• EXERCISE OBJECTIVE: Skip the pictures. Quote every line below, exactly, from the one with "Duplicate the selected" through the final line.

=== Begin Enclosure ===

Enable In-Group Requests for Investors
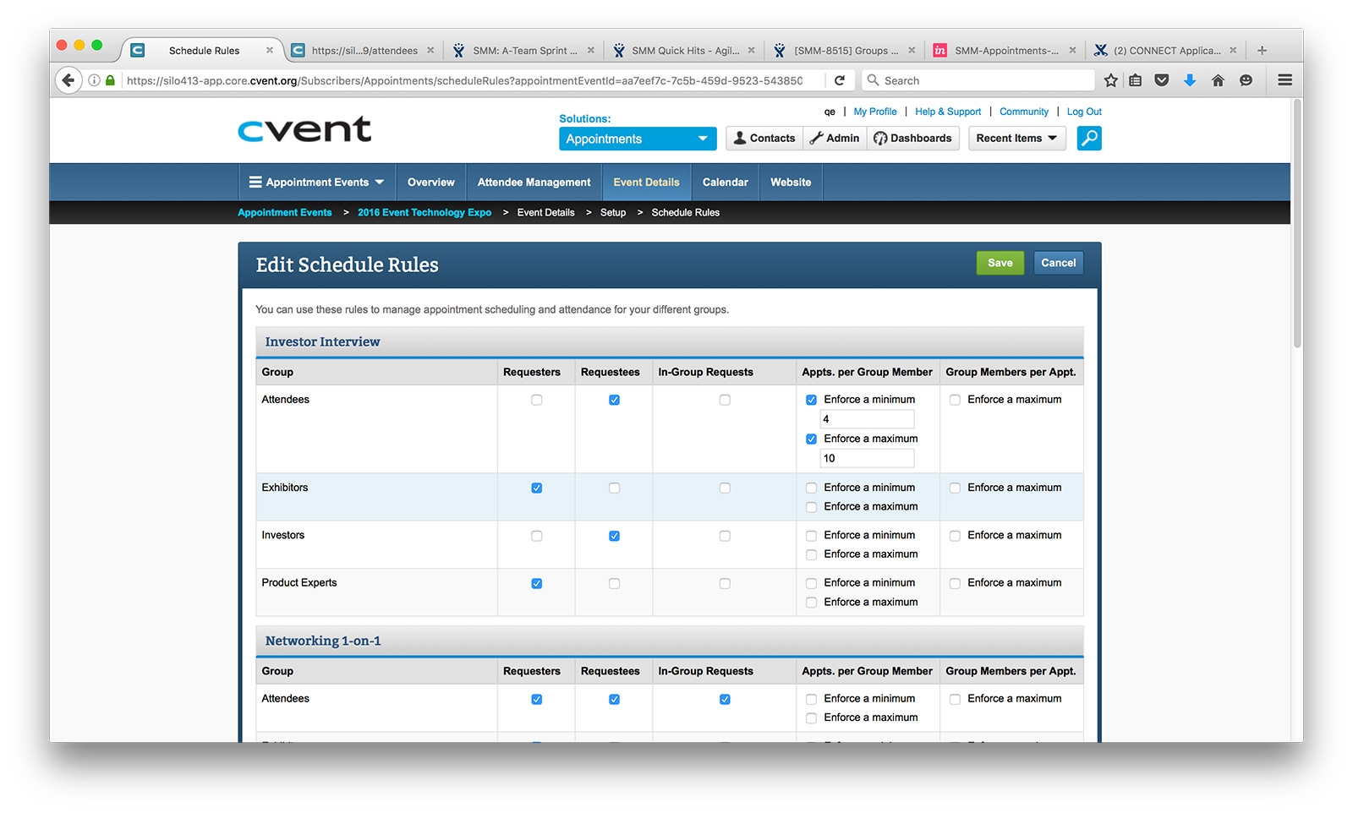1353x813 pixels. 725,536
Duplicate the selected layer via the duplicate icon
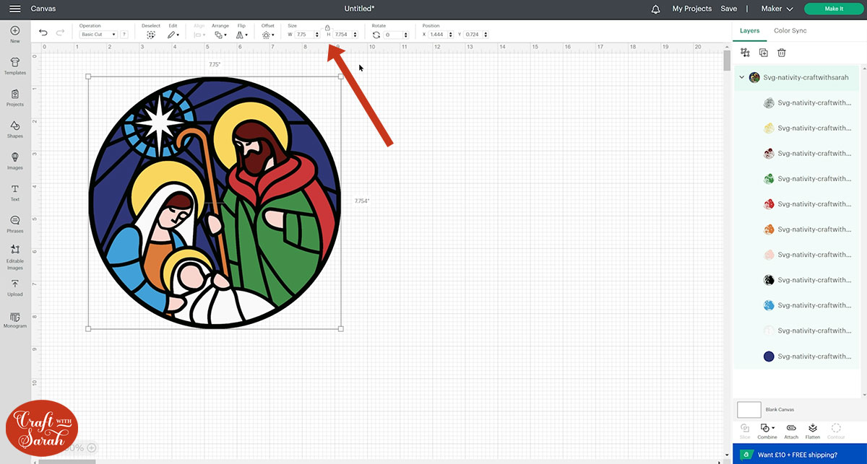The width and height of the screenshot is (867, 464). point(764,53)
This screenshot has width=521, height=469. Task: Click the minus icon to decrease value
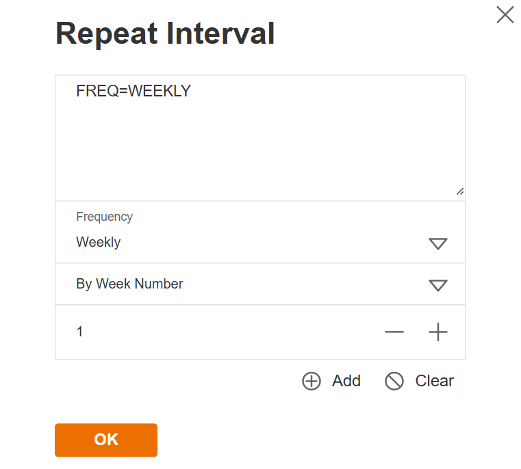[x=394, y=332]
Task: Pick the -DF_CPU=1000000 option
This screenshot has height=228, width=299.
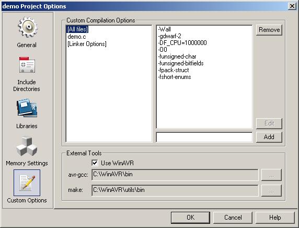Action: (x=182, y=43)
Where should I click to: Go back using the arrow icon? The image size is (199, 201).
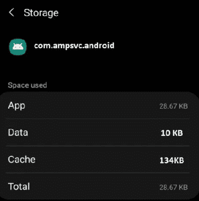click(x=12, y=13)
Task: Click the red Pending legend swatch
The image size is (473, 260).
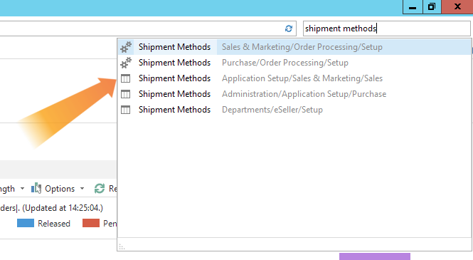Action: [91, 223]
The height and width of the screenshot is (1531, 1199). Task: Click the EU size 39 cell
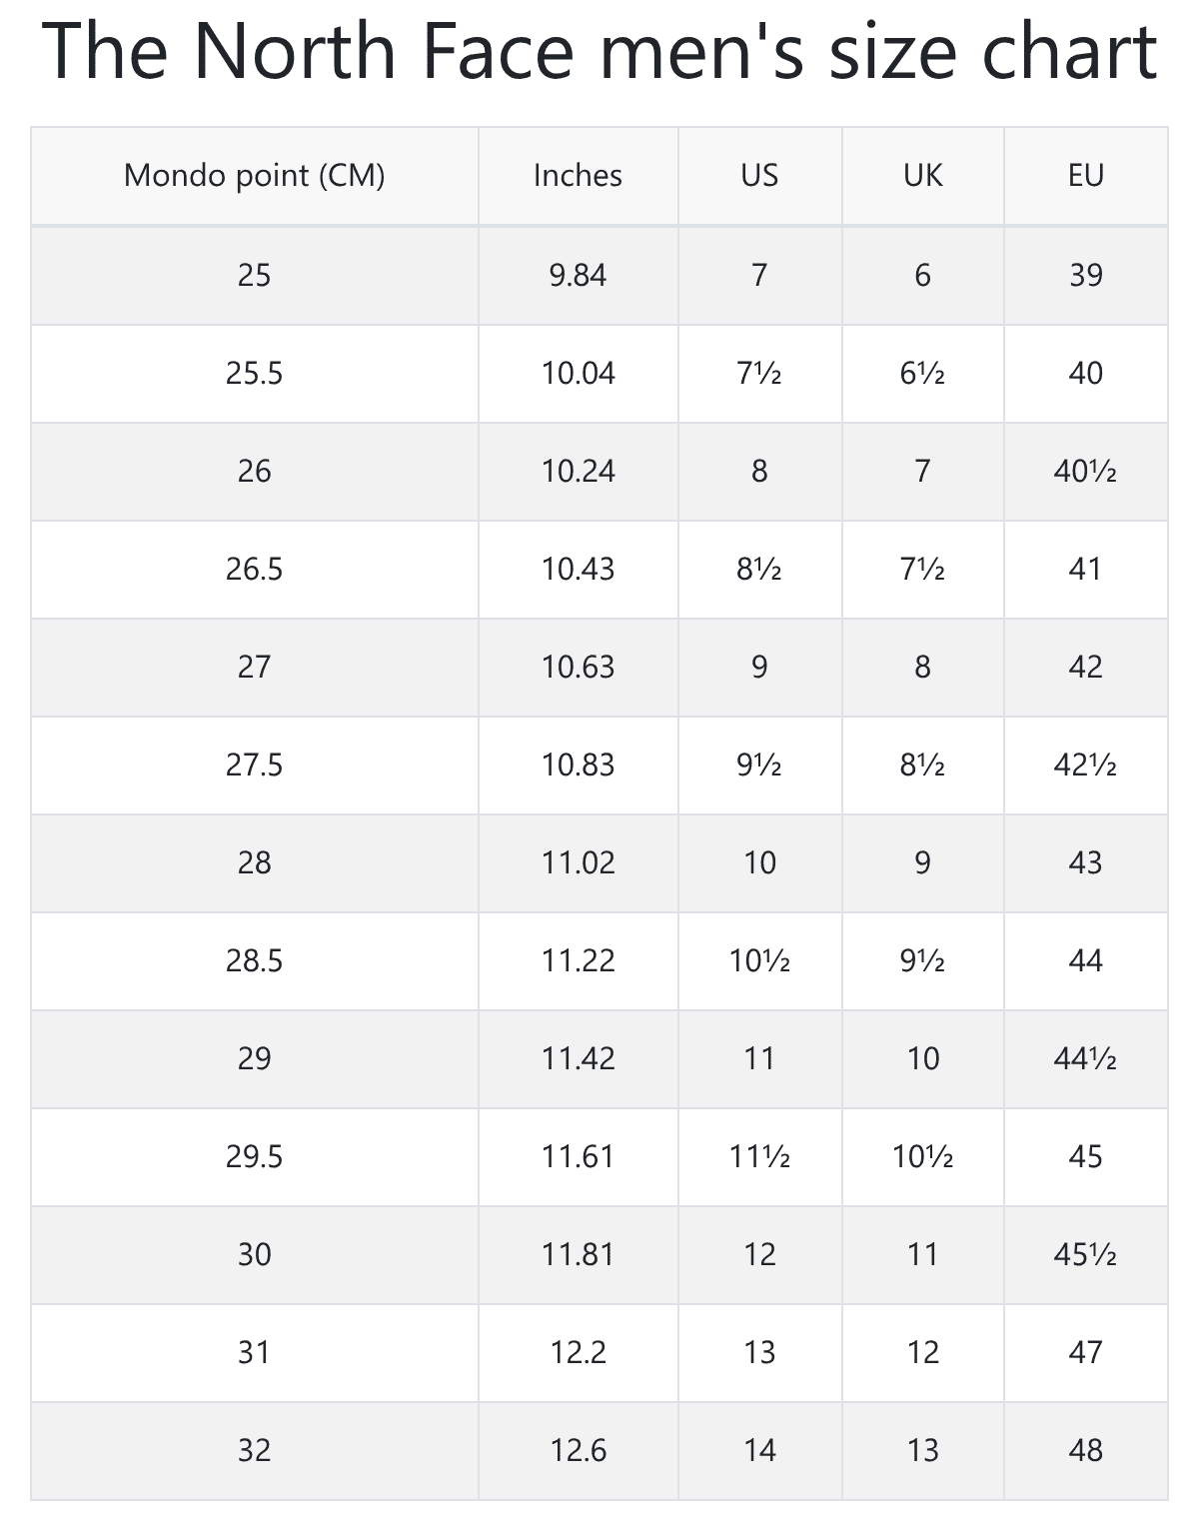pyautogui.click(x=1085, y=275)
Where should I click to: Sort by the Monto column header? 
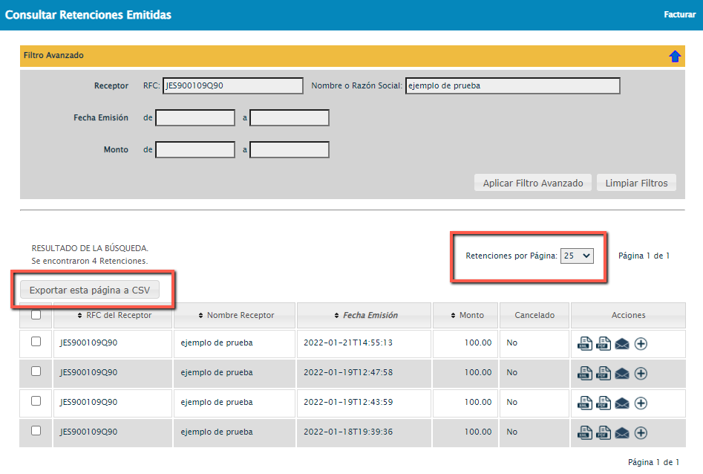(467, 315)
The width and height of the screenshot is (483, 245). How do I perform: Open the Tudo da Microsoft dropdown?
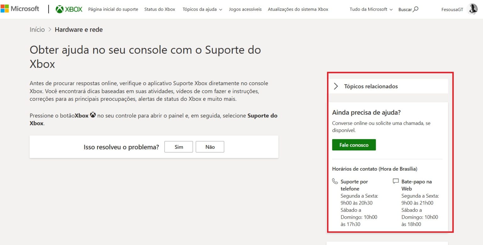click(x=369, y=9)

=== End Enclosure ===

• REPLY:
Duplicate the selected layer via the duplicate icon
The width and height of the screenshot is (867, 464). point(764,53)
This screenshot has width=521, height=469. Task: Click the minus icon to decrease value
[x=394, y=332]
Task: Pick the -DF_CPU=1000000 option
This screenshot has height=228, width=299.
Action: (x=182, y=43)
Where should I click to: Go back using the arrow icon? The image size is (199, 201).
click(x=12, y=13)
Task: Click the red Pending legend swatch
The image size is (473, 260).
Action: [91, 223]
The height and width of the screenshot is (1531, 1199). Task: Click the EU size 39 cell
pyautogui.click(x=1085, y=275)
Where should I click to: Sort by the Monto column header? 
(467, 315)
The width and height of the screenshot is (483, 245). How do I perform: Open the Tudo da Microsoft dropdown?
click(x=369, y=9)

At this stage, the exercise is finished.